--- Working data ---
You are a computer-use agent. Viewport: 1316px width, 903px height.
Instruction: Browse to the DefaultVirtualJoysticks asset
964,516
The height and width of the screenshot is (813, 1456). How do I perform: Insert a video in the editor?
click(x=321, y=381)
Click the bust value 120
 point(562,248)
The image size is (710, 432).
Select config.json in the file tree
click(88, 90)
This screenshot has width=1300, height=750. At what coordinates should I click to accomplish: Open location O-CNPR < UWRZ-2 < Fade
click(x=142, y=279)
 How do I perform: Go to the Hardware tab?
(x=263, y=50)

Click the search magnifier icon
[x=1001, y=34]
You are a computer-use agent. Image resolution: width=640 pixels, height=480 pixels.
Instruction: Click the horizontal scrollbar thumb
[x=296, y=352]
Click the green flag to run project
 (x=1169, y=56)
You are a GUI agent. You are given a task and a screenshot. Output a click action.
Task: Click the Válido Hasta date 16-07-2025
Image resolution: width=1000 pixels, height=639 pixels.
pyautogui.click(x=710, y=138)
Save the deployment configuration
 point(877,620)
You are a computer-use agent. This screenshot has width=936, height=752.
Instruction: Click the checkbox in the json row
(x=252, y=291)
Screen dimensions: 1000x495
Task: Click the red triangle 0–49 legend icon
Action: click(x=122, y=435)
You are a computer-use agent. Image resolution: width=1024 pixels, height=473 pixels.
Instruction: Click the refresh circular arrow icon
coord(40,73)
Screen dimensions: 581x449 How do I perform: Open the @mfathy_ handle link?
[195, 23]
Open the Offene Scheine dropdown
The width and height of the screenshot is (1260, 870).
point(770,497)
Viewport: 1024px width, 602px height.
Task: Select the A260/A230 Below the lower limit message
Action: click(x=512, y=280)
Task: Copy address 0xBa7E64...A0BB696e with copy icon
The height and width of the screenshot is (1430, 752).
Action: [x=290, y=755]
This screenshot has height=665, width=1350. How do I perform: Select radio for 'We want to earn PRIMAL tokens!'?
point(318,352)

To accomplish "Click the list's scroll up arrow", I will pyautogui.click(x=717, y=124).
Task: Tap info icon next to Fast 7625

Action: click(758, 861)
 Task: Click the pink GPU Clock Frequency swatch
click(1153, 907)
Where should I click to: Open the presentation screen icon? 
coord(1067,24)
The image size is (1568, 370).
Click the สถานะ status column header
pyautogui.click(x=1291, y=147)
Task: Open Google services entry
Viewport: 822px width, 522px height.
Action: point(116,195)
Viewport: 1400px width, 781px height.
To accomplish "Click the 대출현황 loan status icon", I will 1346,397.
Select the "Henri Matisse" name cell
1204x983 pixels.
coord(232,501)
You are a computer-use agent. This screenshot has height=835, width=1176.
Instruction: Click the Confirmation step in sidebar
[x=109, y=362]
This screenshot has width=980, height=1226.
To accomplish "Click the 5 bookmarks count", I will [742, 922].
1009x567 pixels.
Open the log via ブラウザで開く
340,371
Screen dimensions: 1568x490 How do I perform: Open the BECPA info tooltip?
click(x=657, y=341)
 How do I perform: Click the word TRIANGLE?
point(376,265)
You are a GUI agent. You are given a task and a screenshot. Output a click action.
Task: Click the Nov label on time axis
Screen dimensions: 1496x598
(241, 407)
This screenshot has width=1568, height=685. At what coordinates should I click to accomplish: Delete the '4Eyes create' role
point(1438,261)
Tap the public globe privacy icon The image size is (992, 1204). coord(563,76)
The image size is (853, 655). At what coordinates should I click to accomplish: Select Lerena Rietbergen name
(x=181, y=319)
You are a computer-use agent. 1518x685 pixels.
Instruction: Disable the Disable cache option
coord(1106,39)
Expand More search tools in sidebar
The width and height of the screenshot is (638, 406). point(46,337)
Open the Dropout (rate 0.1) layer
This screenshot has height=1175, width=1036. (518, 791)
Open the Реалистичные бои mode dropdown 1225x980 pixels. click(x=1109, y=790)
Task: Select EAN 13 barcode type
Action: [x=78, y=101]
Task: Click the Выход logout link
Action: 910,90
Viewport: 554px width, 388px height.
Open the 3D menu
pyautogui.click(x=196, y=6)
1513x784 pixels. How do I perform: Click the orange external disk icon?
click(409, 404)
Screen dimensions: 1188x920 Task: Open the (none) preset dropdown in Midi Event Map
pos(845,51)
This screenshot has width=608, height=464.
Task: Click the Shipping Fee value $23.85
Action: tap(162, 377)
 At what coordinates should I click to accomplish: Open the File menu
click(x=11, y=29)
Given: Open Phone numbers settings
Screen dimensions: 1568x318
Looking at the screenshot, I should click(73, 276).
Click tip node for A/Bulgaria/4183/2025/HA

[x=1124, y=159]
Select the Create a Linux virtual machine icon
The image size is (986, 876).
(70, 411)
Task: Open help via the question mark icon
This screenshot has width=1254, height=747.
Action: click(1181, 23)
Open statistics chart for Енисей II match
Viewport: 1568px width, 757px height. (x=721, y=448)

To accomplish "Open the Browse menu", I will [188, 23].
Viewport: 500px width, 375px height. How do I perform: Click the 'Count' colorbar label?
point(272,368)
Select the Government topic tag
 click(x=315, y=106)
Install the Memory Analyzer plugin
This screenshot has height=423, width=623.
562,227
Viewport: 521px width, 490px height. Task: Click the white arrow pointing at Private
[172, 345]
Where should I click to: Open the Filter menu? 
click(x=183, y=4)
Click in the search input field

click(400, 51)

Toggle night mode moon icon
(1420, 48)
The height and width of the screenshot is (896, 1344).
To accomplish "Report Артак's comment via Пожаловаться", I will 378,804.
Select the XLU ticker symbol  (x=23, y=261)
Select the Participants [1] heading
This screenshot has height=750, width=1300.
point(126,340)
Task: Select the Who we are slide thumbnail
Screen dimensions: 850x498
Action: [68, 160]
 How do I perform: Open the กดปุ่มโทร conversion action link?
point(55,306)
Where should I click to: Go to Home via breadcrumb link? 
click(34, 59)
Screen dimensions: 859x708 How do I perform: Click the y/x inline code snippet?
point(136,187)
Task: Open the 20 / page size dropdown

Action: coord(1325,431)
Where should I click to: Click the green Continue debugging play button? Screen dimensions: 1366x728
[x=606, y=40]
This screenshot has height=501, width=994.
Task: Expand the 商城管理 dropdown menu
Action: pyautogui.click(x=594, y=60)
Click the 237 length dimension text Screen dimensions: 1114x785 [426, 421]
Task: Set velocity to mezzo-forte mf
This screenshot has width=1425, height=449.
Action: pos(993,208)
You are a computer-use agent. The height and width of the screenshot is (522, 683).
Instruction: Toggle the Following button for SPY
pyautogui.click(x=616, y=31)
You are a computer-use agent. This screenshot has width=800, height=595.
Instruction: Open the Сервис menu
---
### [To do]
In full and word for word, output the material.

### [Reply]
You are a computer-use agent. Viewport: 1316px width, 903px height.
Instruction: Browse to the DefaultVirtualJoysticks asset
964,516
The height and width of the screenshot is (813, 1456). How do I perform: Insert a video in the editor?
click(x=321, y=381)
Click the bust value 120
 point(562,248)
The image size is (710, 432).
Select config.json in the file tree
click(88, 90)
This screenshot has width=1300, height=750. At what coordinates should I click to accomplish: Open location O-CNPR < UWRZ-2 < Fade
click(x=142, y=279)
 How do I perform: Go to the Hardware tab?
(x=263, y=50)

Click the search magnifier icon
[x=1001, y=34]
You are a computer-use agent. Image resolution: width=640 pixels, height=480 pixels.
Instruction: Click the horizontal scrollbar thumb
[x=296, y=352]
Click the green flag to run project
 (x=1169, y=56)
You are a GUI agent. You are given a task and a screenshot. Output a click action.
Task: Click the Válido Hasta date 16-07-2025
Image resolution: width=1000 pixels, height=639 pixels.
pyautogui.click(x=710, y=138)
Save the deployment configuration
 point(877,620)
You are a computer-use agent. This screenshot has width=936, height=752.
Instruction: Click the checkbox in the json row
(x=252, y=291)
Screen dimensions: 1000x495
Task: Click the red triangle 0–49 legend icon
Action: click(x=122, y=435)
You are a computer-use agent. Image resolution: width=1024 pixels, height=473 pixels.
Instruction: Click the refresh circular arrow icon
coord(40,73)
Screen dimensions: 581x449 How do I perform: Open the @mfathy_ handle link?
[195, 23]
Open the Offene Scheine dropdown
The width and height of the screenshot is (1260, 870).
point(770,497)
Viewport: 1024px width, 602px height.
Task: Select the A260/A230 Below the lower limit message
Action: click(x=512, y=280)
Task: Copy address 0xBa7E64...A0BB696e with copy icon
The height and width of the screenshot is (1430, 752).
Action: [x=290, y=755]
This screenshot has height=665, width=1350. How do I perform: Select radio for 'We want to earn PRIMAL tokens!'?
point(318,352)

To accomplish "Click the list's scroll up arrow", I will pyautogui.click(x=717, y=124).
Task: Tap info icon next to Fast 7625

Action: click(758, 861)
 Task: Click the pink GPU Clock Frequency swatch
click(1153, 907)
Where should I click to: Open the presentation screen icon? 
coord(1067,24)
The image size is (1568, 370).
Click the สถานะ status column header
pyautogui.click(x=1291, y=147)
Task: Open Google services entry
Viewport: 822px width, 522px height.
Action: point(116,195)
Viewport: 1400px width, 781px height.
To accomplish "Click the 대출현황 loan status icon", I will 1346,397.
Select the "Henri Matisse" name cell
1204x983 pixels.
coord(232,501)
You are a computer-use agent. This screenshot has height=835, width=1176.
Instruction: Click the Confirmation step in sidebar
[x=109, y=362]
This screenshot has width=980, height=1226.
To accomplish "Click the 5 bookmarks count", I will [742, 922].
1009x567 pixels.
Open the log via ブラウザで開く
340,371
Screen dimensions: 1568x490 How do I perform: Open the BECPA info tooltip?
click(x=657, y=341)
 How do I perform: Click the word TRIANGLE?
point(376,265)
You are a GUI agent. You are given a task and a screenshot. Output a click action.
Task: Click the Nov label on time axis
Screen dimensions: 1496x598
(241, 407)
This screenshot has width=1568, height=685. At what coordinates should I click to accomplish: Delete the '4Eyes create' role
point(1438,261)
Tap the public globe privacy icon The image size is (992, 1204). coord(563,76)
The image size is (853, 655). At what coordinates should I click to accomplish: Select Lerena Rietbergen name
(x=181, y=319)
You are a computer-use agent. 1518x685 pixels.
Instruction: Disable the Disable cache option
coord(1106,39)
Expand More search tools in sidebar
The width and height of the screenshot is (638, 406). point(46,337)
Open the Dropout (rate 0.1) layer
This screenshot has height=1175, width=1036. (518, 791)
Open the Реалистичные бои mode dropdown 1225x980 pixels. click(x=1109, y=790)
Task: Select EAN 13 barcode type
Action: [x=78, y=101]
Task: Click the Выход logout link
Action: 910,90
Viewport: 554px width, 388px height.
Open the 3D menu
pyautogui.click(x=196, y=6)
1513x784 pixels. How do I perform: Click the orange external disk icon?
click(409, 404)
Screen dimensions: 1188x920 Task: Open the (none) preset dropdown in Midi Event Map
pos(845,51)
This screenshot has width=608, height=464.
Task: Click the Shipping Fee value $23.85
Action: tap(162, 377)
 At what coordinates should I click to accomplish: Open the File menu
click(x=11, y=29)
Given: Open Phone numbers settings
Screen dimensions: 1568x318
Looking at the screenshot, I should click(73, 276).
Click tip node for A/Bulgaria/4183/2025/HA

[x=1124, y=159]
Select the Create a Linux virtual machine icon
The image size is (986, 876).
(70, 411)
Task: Open help via the question mark icon
This screenshot has width=1254, height=747.
Action: click(1181, 23)
Open statistics chart for Енисей II match
Viewport: 1568px width, 757px height. (x=721, y=448)

To accomplish "Open the Browse menu", I will [188, 23].
Viewport: 500px width, 375px height. How do I perform: Click the 'Count' colorbar label?
point(272,368)
Select the Government topic tag
 click(x=315, y=106)
Install the Memory Analyzer plugin
This screenshot has height=423, width=623.
562,227
Viewport: 521px width, 490px height. Task: Click the white arrow pointing at Private
[172, 345]
Where should I click to: Open the Filter menu? 
click(x=183, y=4)
Click in the search input field

click(400, 51)

Toggle night mode moon icon
(1420, 48)
The height and width of the screenshot is (896, 1344).
To accomplish "Report Артак's comment via Пожаловаться", I will 378,804.
Select the XLU ticker symbol  (x=23, y=261)
Select the Participants [1] heading
This screenshot has height=750, width=1300.
point(126,340)
Task: Select the Who we are slide thumbnail
Screen dimensions: 850x498
Action: [68, 160]
 How do I perform: Open the กดปุ่มโทร conversion action link?
point(55,306)
Where should I click to: Go to Home via breadcrumb link? 
click(34, 59)
Screen dimensions: 859x708 How do I perform: Click the y/x inline code snippet?
point(136,187)
Task: Open the 20 / page size dropdown

Action: coord(1325,431)
Where should I click to: Click the green Continue debugging play button? Screen dimensions: 1366x728
[x=606, y=40]
This screenshot has height=501, width=994.
Task: Expand the 商城管理 dropdown menu
Action: pyautogui.click(x=594, y=60)
Click the 237 length dimension text Screen dimensions: 1114x785 [426, 421]
Task: Set velocity to mezzo-forte mf
This screenshot has width=1425, height=449.
Action: pos(993,208)
You are a computer-use agent. The height and width of the screenshot is (522, 683).
Instruction: Toggle the Following button for SPY
pyautogui.click(x=616, y=31)
You are a computer-use agent. This screenshot has width=800, height=595.
Instruction: Open the Сервис menu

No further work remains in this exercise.